• [Requirements]
1. Reproduce the CObList text from "actionList.AddTail(pAction);" up to and including "while (!actionList.IsEmpty())", swapping "actionList" for "taskList".
2. Pick up the CObList text after its last line and continue it.
--- Begin Given text ---
Using the CObList Class for a First-In, First-Out List

 

One of the easiest ways to use a CObList object is to add new elements to the tail, or bottom, of the list and to remove elements from the head, or top, of the list. The first element added to the list will always be the first element removed from the head of the list. Suppose you're working with element objects of class CAction, which is your own custom class derived from CObject. A command-line program that puts five elements into a list and then retrieves them in the same sequence is shown here:

 

 

 

 

 

 

 

#include <afx.h>

#include <afxcoll.h>

 

class CAction : public CObject

{

private:

    int m_nTime;

public:

    // Constructor stores integer time value

    CAction(int nTime) { m_nTime = nTime; }

    void PrintTime() { TRACE("time = %d\n", m_nTime); }

};

 

int main()

{

    CAction* pAction;

    // action list constructed on stack

    CObList actionList;

    int i;

 

    // inserts action objects in sequence {0, 1, 2, 3, 4}

    for (i = 0; i < 5; i++)

    {

        pAction = new CAction(i);

        // no cast necessary for pAction

        actionList.AddTail(pAction);

    }

 

    // retrieves and removes action objects

    // in sequence {0, 1, 2, 3, 4}

    while (!actionList.IsEmpty())
--- End Given text ---
--- Begin Dataset excerpt ---
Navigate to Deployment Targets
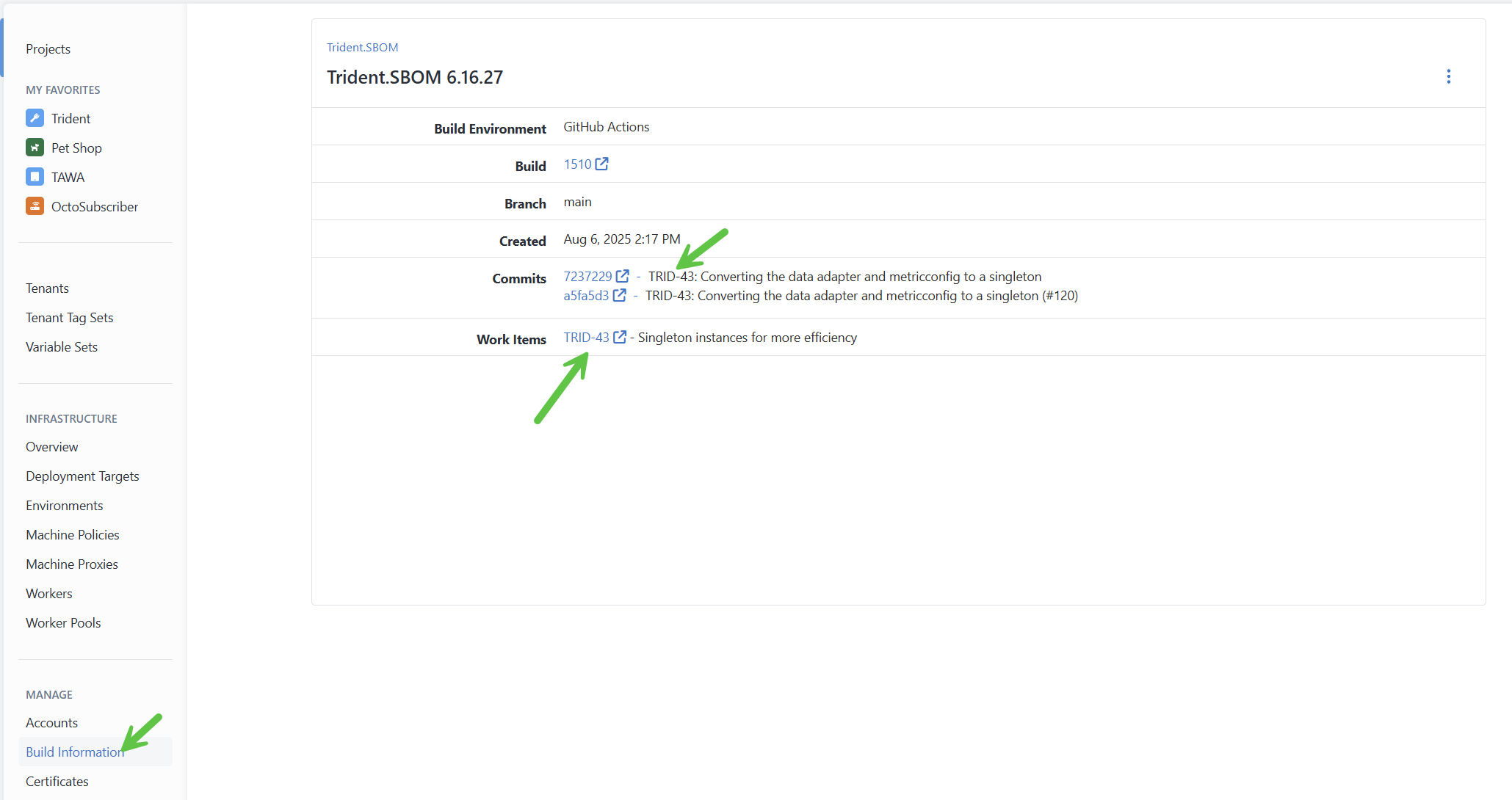 [x=82, y=476]
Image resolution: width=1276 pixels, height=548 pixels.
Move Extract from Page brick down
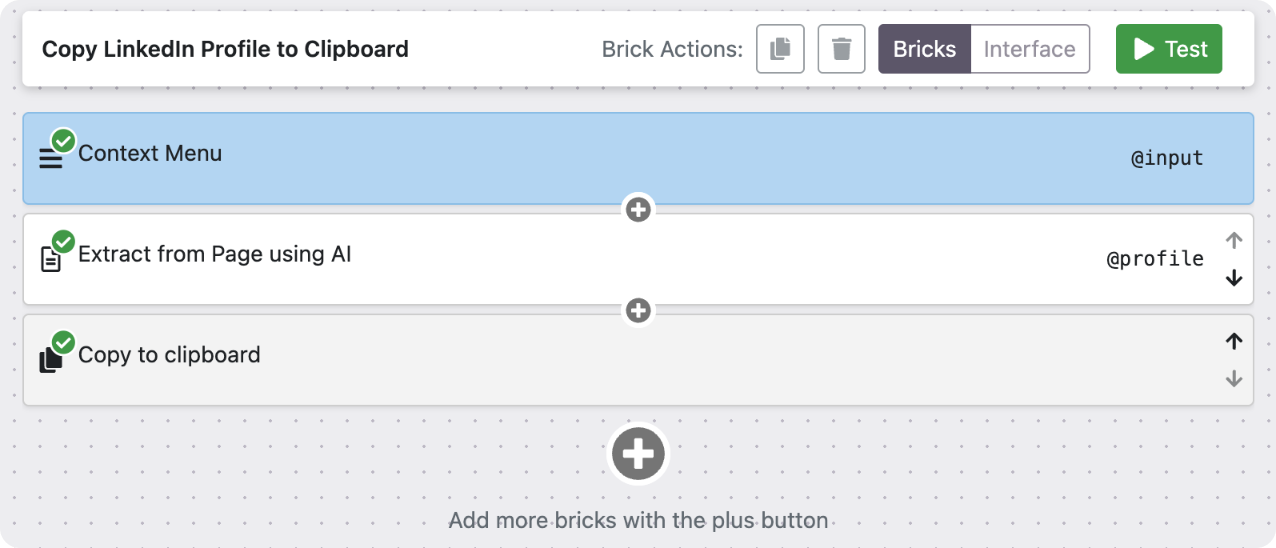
--- End Dataset excerpt ---
• [Expected responses]
1.
taskList.AddTail(pAction);

    }

 

    // retrieves and removes action objects

    // in sequence {0, 1, 2, 3, 4}

    while (!taskList.IsEmpty())

2.
    {  

        // cast required for return value

        pAction = (CAction*) actionList.RemoveHead();

        pAction->PrintTime();

        delete pAction;

    }

 

    return 0;

}

 

Here's what's going on in the program. First a CObList object, actionList, is constructed. Then the CObList::AddTail member function inserts pointers to newly constructed CAction objects. No casting is necessary for pAction because AddTail() takes a CObject pointer parameter and pAction is a pointer to a derived class. Next the CAction object pointers are removed from the list of the objects deleted. A cast is necessary for the returned value of RemoveHead() because RemoveHead() returns a CObject pointer that is higher in the class hierarchy than CAction. When you remove an object pointer from a collection, the object is not automatically deleted. The delete statement is necessary for deleting the CAction objects.

 

CObList Iteration: The POSITION Variable

 

Suppose you want to iterate through the elements in a list. The CObList class provides a GetNext() member function that returns a pointer to the "next" list element, but using it is a little tricky. GetNext() takes a parameter of type POSITION, which is a 32-bit variable. The POSITION variable is an internal representation of the retrieved element's position in the list. Because the POSITION parameter is declared as a reference (&), the function can change its value.

 

GetNext() does the following:

 

1. It returns a pointer to the "current" object in the list, identified by the incoming value of the POSITION parameter.

2. It increments the value of the POSITION parameter to the next list element.

 

Here's what a GetNext() loop looks like, assuming you're using the list generated in the previous example:

 

CAction* pAction;

POSITION pos = actionList.GetHeadPosition();

while (pos != NULL)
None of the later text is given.